*** Reading text

New, non-trivial files need a copyright header.

> @@ -0,0 +1,18 @@
> +
> +#ifndef ROS_KERN_INC_PROFILER_H
> +#define ROS_KERN_INC_PROFILER_H

Can also do the pragma once now.

> diff --git a/kern/src/profiler.c b/kern/src/profiler.c
> new file mode 100644
> index 000000000000..ca7197bbc20b
> --- /dev/null
> +++ b/kern/src/profiler.c

Needs a copyright.  It looks like this might be new code, but if there's
old stuff from oprofile in it, we need to put that.  I see there are a
couple things like "op_entry" still around.

> +static inline int profiler_add_sample(struct profiler_cpu_context *cpu_buf,
> +                                                                       
> uintptr_t pc, unsigned long event)

Do you want this to return a bool (TRUE for success) or an int (0 for
success)?   See below:

> +{
> +     ERRSTACK(1);
> +     struct op_entry entry;
> +     struct block *b;
> +
> +     if (waserror()) {
> +             poperror();
> +             printk("%s: failed\n", __func__);
> +             return 1;

error, value == 1

> +     }
> +
> +     b = profiler_cpu_buffer_write_reserve(cpu_buf, &entry, 0);
> +     if (likely(b)) {
> +             entry.sample->hdr = profiler_create_header(core_id(), 1);
> +             entry.sample->event = (uint64_t) event;
> +             profiler_cpu_buffer_add_data(&entry, &pc, 1);
> +     }
> +     poperror();
> +
> +     return b == NULL;

success, value == 1.

> From 0a919619324782e873ddf5bbf9bd19e989f25162 Mon Sep 17 00:00:00 2001
> From: Davide Libenzi <[email protected]>
> Date: Tue, 20 Oct 2015 16:34:26 -0700
> Subject: Do not race when multiple init happen at the same time

> @@ -65,53 +64,63 @@ static inline size_t profiler_cpu_buffer_add_data(struct 
> op_entry *entry,
>  static void free_cpu_buffers(void)
>  {
>       kfree(profiler_percpu_ctx);
> +     profiler_percpu_ctx = NULL;
> +
> +     qclose(profiler_queue);
> +     profiler_queue = NULL;
>  }

Isn't this stuff possibly used from IRQ context?  What's the plan for
cleaning up such that we are sure that there are no interrupts going off
while you are freeing things?

In:
>  static int alloc_cpu_buffers(void)
>  {
> -     if (!profiler_queue) {
> -             profiler_queue = qopen(profiler_queue_limit, 0, NULL, NULL);
> -             if (!profiler_queue)

******
*** Items

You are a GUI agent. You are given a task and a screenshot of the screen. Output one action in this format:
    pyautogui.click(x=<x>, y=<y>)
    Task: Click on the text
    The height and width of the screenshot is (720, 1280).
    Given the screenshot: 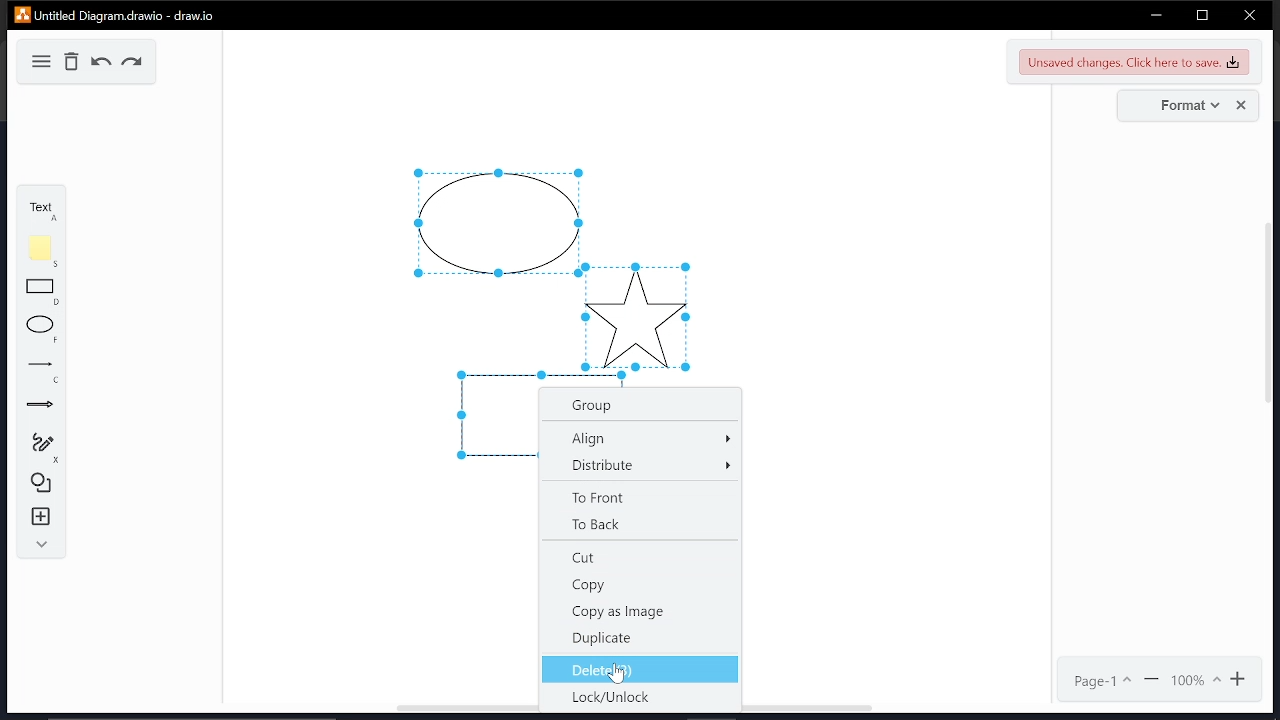 What is the action you would take?
    pyautogui.click(x=38, y=209)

******

Given instruction> Resume the profiler patch review, starting right after its last line.

Exercise result>
> -                     goto fail;
> -     }
> +     int i;
> +
> +     profiler_queue = qopen(profiler_queue_limit, 0, NULL, NULL);
> +     if (!profiler_queue)
> +             return -ENOMEM;
>  
> -     /* we *really* don't want to block. Losing data is better. */
>       qdropoverflow(profiler_queue, 1);

Then later:

> +     qnonblock(profiler_queue, 1);

This is fragile.  qnonblock means "error with EAGAIN if we're full".
Right now, you'll get by, since you still have qdropoverflow above.  But
this could break with an error() thrown from IRQ context somewhere down
the line.

>  void profiler_cleanup(void)
>  {
> -     free_cpu_buffers();
> +     sem_down(&mtx);
> +     profiler_users--;
> +     if (profiler_users == 0)
> +             free_cpu_buffers();
> +     sem_up(&mtx);
>  }

This might be a candidate for a kref, depending on how cleanup ends up
working.  No need to change it now though.
> From fd096815dc200a550ea5e6b6d7f133df75e29ed9 Mon Sep 17 00:00:00 2001
> From: Davide Libenzi <[email protected]>
> Date: Thu, 22 Oct 2015 14:30:26 -0700
> Subject: Added full binary path into the proc structure
> 

> @@ -791,6 +763,7 @@ static int sys_exec(struct proc *p, char *path, size_t 
> path_l,
>       t_path = copy_in_path(p, path, path_l);
>       if (!t_path)
>               return -1;
> +     proc_replace_binary_path(p, t_path);

If we error out after this point, we'll have changed the path of the binary to
the new one even though the exec failed.  I'm okay with that, just more of an
FYI.

> From 47bf34b1bc96b78a8091726cb3016b1f0d964847 Mon Sep 17 00:00:00 2001
> From: Davide Libenzi <[email protected]>
> Date: Thu, 22 Oct 2015 10:56:37 -0700
> Subject: Added APIs to access process startup information
> 
> +char *get_startup_argv(struct proc *p, size_t idx, char *argp,
> +                                        size_t max_size)
> +{
> +     size_t stack_space = (const char *) USTACKTOP - (const char *) 
> p->args_base;
> +     const char *sptr = (const char *) p->args_base + sizeof(size_t) +
> +             idx * sizeof(char *);
> +     const char *argv = NULL;
> +
> +     /* TODO,DL: Use copy_from_user() when available.
> +      */

You've got these now, though memcpy_from_user will do it. (or will soon).
Either way, you don't need the TODO.

> +     if (memcpy_from_user(p, &argv, sptr, sizeof(char *)))
> +             return NULL;
> +
> +     /* TODO,DL: Use strncpy_from_user() when available.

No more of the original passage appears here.